INFORMATION SUPPLIED:
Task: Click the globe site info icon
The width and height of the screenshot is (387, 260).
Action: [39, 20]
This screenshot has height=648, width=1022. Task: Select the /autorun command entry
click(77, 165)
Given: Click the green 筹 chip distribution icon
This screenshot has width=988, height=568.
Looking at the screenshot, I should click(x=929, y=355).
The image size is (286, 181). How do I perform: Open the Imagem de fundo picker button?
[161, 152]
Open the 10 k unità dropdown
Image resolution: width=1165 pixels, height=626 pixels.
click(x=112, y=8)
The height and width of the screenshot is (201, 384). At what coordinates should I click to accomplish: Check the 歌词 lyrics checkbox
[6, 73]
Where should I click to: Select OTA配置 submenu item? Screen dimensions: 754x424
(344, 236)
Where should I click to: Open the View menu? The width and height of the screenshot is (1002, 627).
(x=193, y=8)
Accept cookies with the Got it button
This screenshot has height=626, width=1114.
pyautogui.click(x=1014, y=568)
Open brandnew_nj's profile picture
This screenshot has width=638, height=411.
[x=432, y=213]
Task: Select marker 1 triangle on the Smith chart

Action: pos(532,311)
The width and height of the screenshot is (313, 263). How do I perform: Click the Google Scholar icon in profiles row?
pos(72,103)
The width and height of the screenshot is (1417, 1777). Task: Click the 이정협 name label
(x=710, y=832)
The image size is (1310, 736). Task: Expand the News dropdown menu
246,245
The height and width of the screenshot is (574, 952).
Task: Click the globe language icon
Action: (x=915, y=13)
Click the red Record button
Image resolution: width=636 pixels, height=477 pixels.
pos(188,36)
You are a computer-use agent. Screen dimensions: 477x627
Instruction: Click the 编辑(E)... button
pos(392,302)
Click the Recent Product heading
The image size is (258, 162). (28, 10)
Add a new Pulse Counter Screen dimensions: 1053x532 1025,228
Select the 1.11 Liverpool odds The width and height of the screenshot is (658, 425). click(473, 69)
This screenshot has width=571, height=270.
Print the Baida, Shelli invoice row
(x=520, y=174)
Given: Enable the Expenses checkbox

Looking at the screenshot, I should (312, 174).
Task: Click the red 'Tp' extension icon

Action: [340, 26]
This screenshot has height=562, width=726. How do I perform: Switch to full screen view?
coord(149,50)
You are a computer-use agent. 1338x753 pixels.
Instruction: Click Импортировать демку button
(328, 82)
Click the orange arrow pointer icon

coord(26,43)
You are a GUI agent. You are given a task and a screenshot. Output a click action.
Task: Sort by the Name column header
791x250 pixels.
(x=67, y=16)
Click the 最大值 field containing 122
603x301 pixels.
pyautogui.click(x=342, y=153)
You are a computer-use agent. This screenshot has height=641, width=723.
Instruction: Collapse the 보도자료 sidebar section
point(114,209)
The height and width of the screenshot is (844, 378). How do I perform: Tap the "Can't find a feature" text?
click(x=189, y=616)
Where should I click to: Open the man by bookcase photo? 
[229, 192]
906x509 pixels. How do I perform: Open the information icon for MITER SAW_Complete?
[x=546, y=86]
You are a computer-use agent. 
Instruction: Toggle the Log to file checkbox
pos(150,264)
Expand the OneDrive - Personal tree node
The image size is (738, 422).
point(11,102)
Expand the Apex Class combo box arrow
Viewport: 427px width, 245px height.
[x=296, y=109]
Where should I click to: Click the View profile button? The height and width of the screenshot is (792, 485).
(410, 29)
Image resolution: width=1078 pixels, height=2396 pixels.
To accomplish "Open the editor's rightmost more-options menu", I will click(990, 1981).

TASK DETAILS: Which lines above contain the word "computer"? Copy each of them.

RESPONSE TO THIS EXERCISE:
You are a computer-use agent. Screen dimensions: 477x627
You are a computer-use agent. 1338x753 pixels.
You are a computer-use agent. This screenshot has height=641, width=723.
You are a computer-use agent. 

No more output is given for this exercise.